Newmarket’s Heritage Advisory Committee did the Town a great service on Tuesday (5 April) when its members unanimously rejected Bob Forrest’s ill-conceived 7 storey apartment building at the Clock Tower, smack bang in the middle of Newmarket’s historic Main Street.
But what happens next?
A report by Newmarket planners on Forrest’s Clock Tower proposal is expected to go to the Committee of the Whole on Monday 18 April 2016 at 1.30pm. They are the High Priests of the planning cosmos whose views can easily carry more weight than elected officials.
Planners say no
The planners can recommend the Forrest application is (a) rejected or (b) approved. If they recommend rejection they will give reasons, no doubt echoing many of the concerns of the Heritage Advisory Committee. If councillors accept that advice, Forrest’s ruinous proposal is dead in the water. If Forrest appeals to the OMB (he has an appeal lodged there but it is sleeping) he will lose.
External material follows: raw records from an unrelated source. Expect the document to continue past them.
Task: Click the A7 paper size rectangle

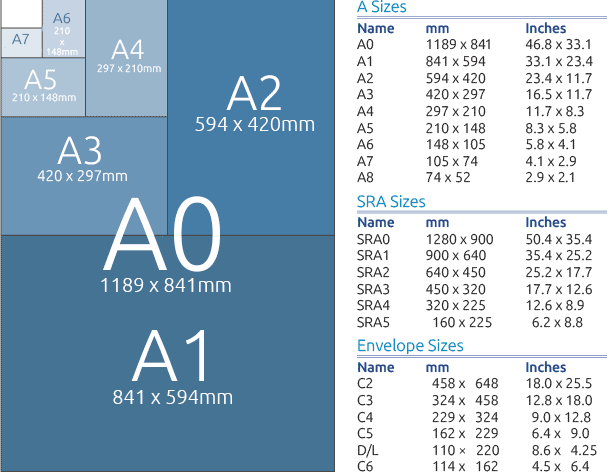Action: pyautogui.click(x=22, y=43)
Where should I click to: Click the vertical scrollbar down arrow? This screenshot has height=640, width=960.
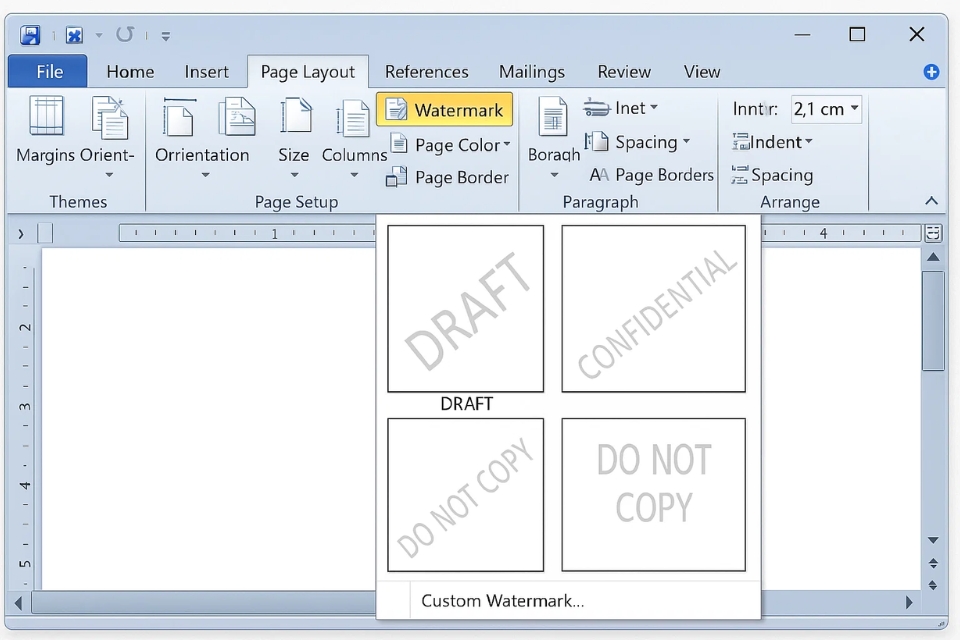click(932, 541)
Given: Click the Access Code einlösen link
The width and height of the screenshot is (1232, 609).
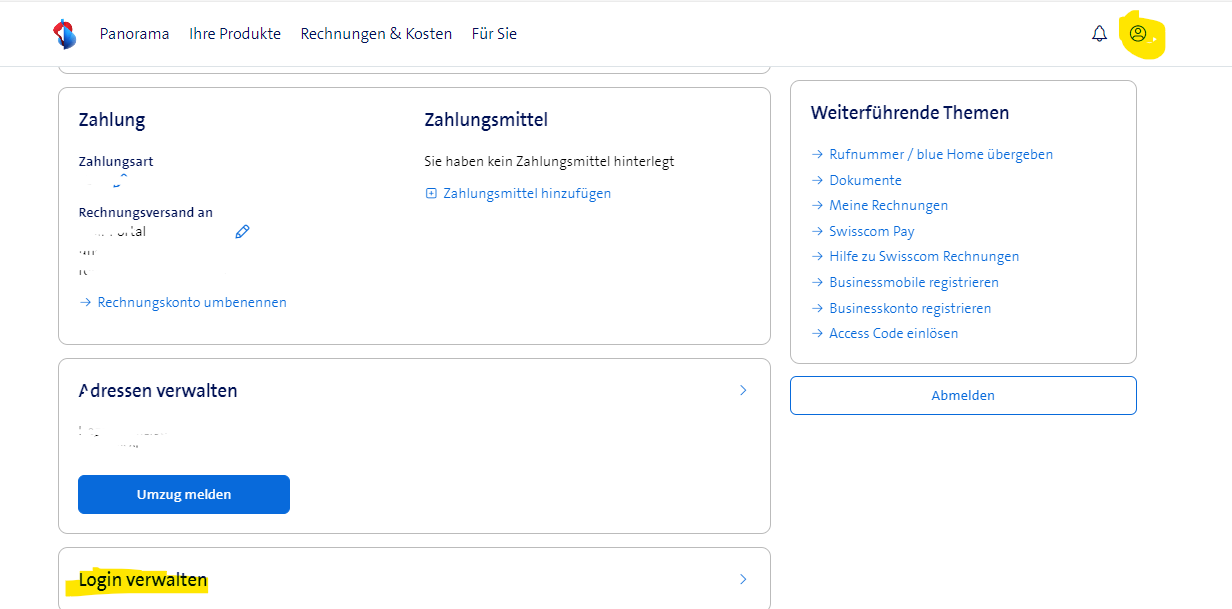Looking at the screenshot, I should click(x=893, y=334).
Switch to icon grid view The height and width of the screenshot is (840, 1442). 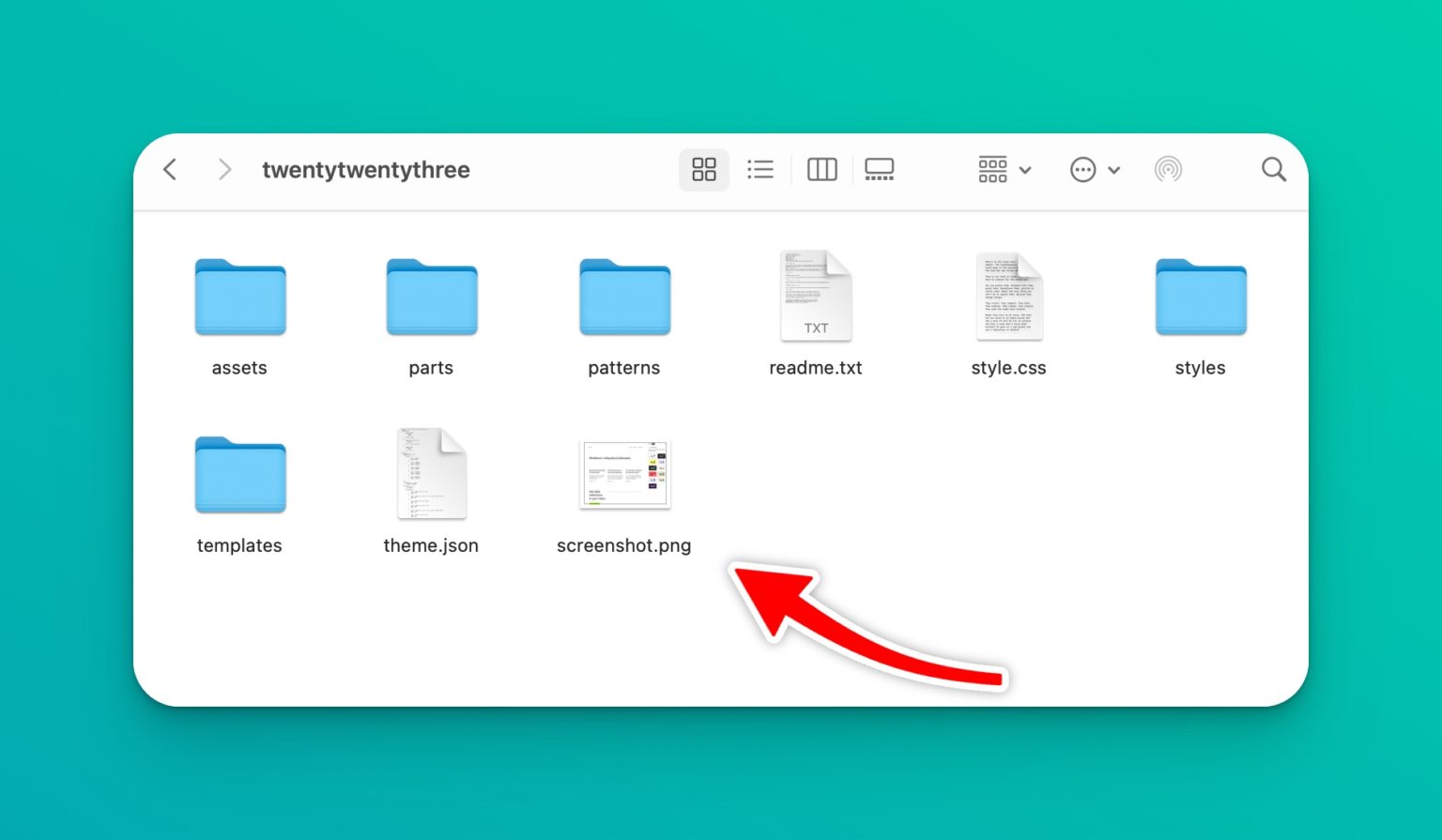(704, 170)
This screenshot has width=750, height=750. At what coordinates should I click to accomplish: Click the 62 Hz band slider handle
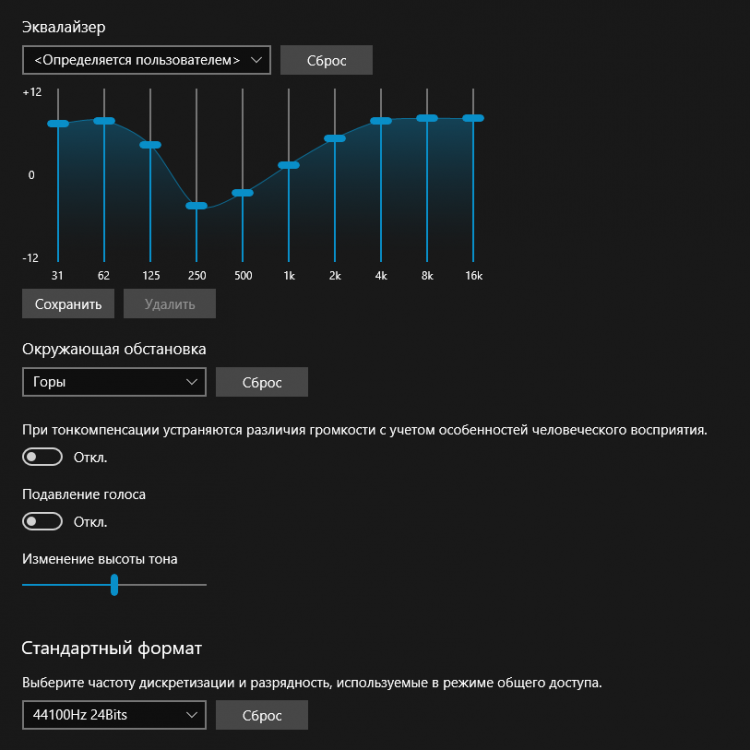104,121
Planners say yes; councillors say no
On the other hand, if planners recommend approval (perhaps attaching various conditions) and councillors disagree then the matter will, almost certainly, go to the OMB. Following the Glenway precedent, the Town’s own planners would boycott the OMB and the Town would have to hire outside planners to make the Town’s case.
Planners say yes; councillors say yes
If the Town’s planners and councillors agree to Forrest’s Clock Tower proposal they will, after the usual planning processes have been gone through, give development approval. It is likely that the report going to the Committee of the Whole on 18 April 2016 will recommend a second public meeting. The first was held over two years ago in February 2014 and Forrest’s proposal has morphed through a number of different forms since then.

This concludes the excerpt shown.